Botticelli and the Search for the Divine: Florentine Painting between the Medici and the Bonfires of the Vanities at the Muscarelle Museum of Art until April 5
One of only two of Botticelli’s paintings of an isolated Venus is currently on view for the first time in the United States in Botticelli and the Search for the Divine: Florentine Painting Between the Medici and the Bonfires of the Vanities, a major international loan exhibition organized by the Muscarelle Museum of Art in Williamsburg, Va., in partnership with the Museum of Fine Art in Boston, and Italy’s Associazione Culturale Metamorfosi.
The restless, prolific and original genius of Sandro Botticelli (1445-1510) will be explored in depth in this historic exhibition, which features sixteen of his paintings, most with life-size figures, from major museums and churches in six Italian cities, including Florence, Milan and Venice. Every phase of the artist’s long, tumultuous career is represented in the selection, by far the largest and most important Botticelli exhibition ever staged in the United States.
Botticelli and the Search for the Divine features six rare paintings by Botticelli’s great master Filippo Lippi, the only pupil of Masaccio. The cultural milieu of Renaissance Florence will be represented by paintings by Filippo’s son, Filippino Lippi, Botticelli’s most important student and a leading master in his own right, as well as Antonio Pollaiuolo, and portraits of Lorenzo the Magnificent and his nemesis, Fra Girolamo Savonarola.
About the Artist
Sandro Botticelli (Florence 1445 –1510), was one of the most original and creative painters of the Italian Renaissance. Today his name and images are known as widely as Leonardo da Vinci and Michelangelo, who were his friends. Together with his deeply moving religious images, Botticelli is renowned as the unchallenged master of classical mythologies. In his time, he also replicated the central figure of his iconic Birth of Venus in the Uffizi gallery in Florence in paintings with dark backgrounds stripped bare of place and time, just displaying the solitary beautiful nude. One of the only two such Venuses known today in the world, from the Galleria Sabauda museum in Turin, will be on view for the first time in America, together with many other works that have never previously traveled to the United States.

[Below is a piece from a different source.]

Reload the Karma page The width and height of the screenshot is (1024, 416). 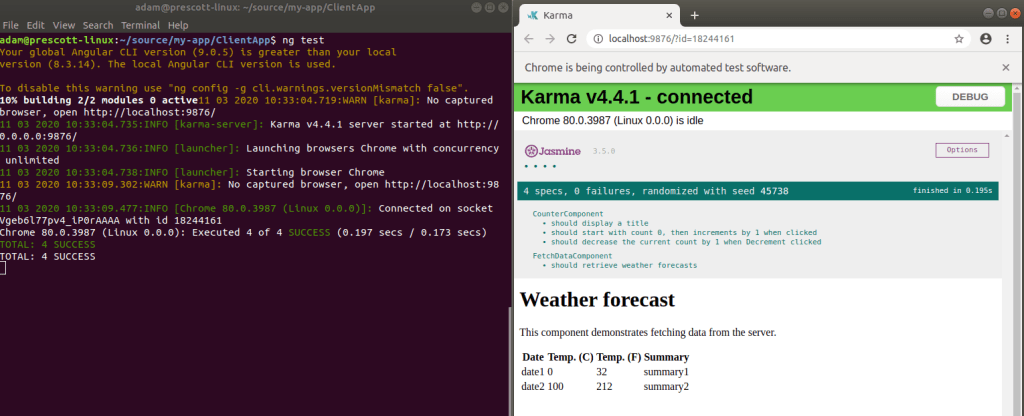(x=573, y=39)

By 1490, as the first Renaissance century drew to a close, Sandro Botticelli was reputed the greatest painter in Florence. Born in 1445, Botticelli’s path to success had been guided by the Medici dynasty headed by Lorenzo de’ Medici, Il Magnifico. Naturally willing to learn, Botticelli returned the favor with sensuous fantasies on the Birth of Venus and the Allegory of Spring inspired by the Medici passion for the beauty of ancient Greece and the exoticism of the Romans. Botticelli’s mythologies endure among the best-known images of the Renaissance and the most famous paintings in the world.

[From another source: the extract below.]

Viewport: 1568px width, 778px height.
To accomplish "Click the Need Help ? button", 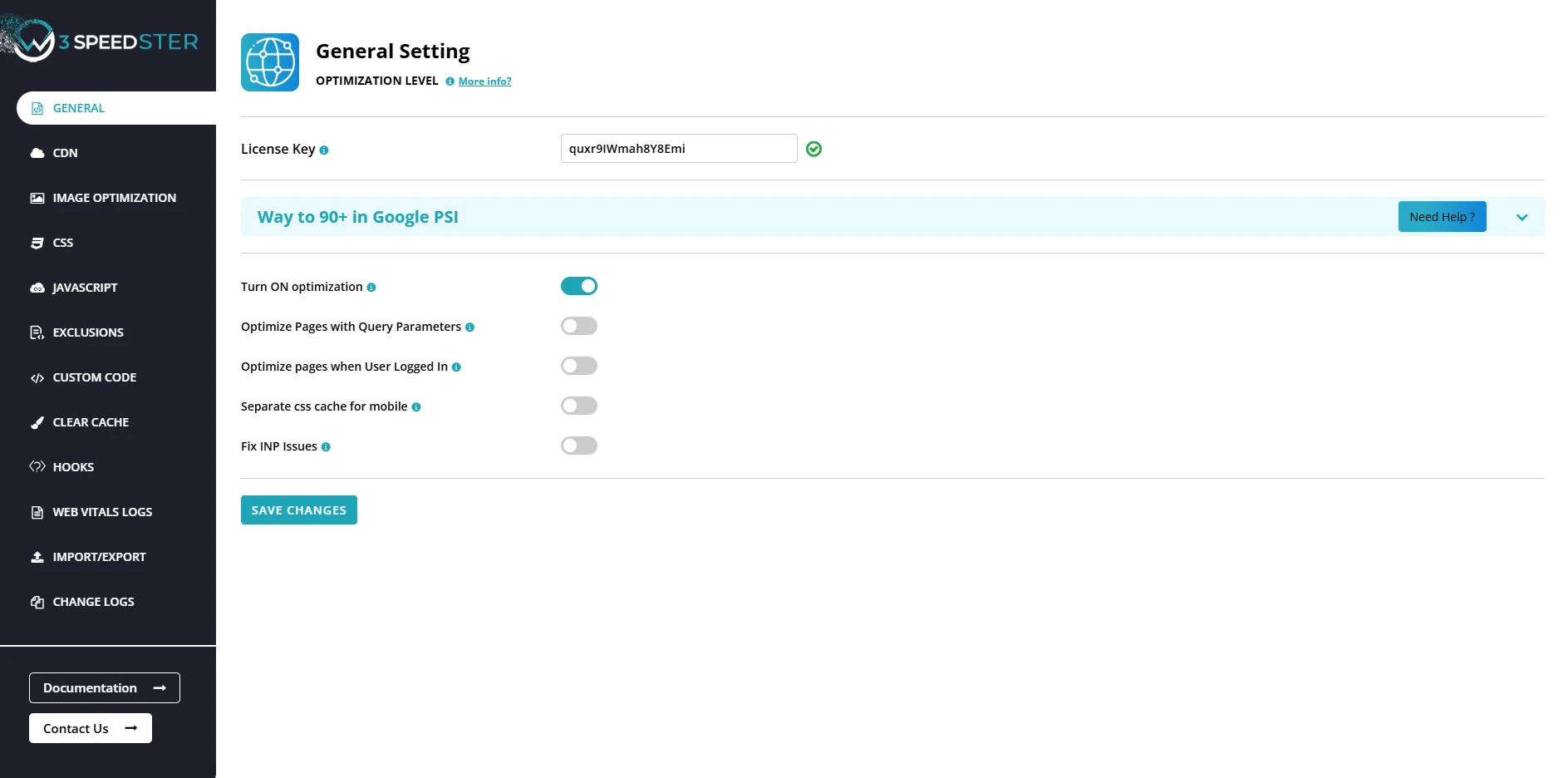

Sandro Botticelli’s idyllic life was changed forever when Lorenzo the Magnificent died unexpectedly in 1492. His son and successor, Piero the “Unfortunate”, so thoroughly mismanaged affairs that the government of the city was ceded to Fra Savonarola, the fiery preacher and nemesis of the Medici. Botticelli is the most prominent of the painters whose nudes and pagan subjects were thrown on the notorious Bonfires of the
Vanities that took place on Fat Tuesday (mardis gras) of 1497 and 1498. Some authorities believe that Botticelli himself participated in the burning.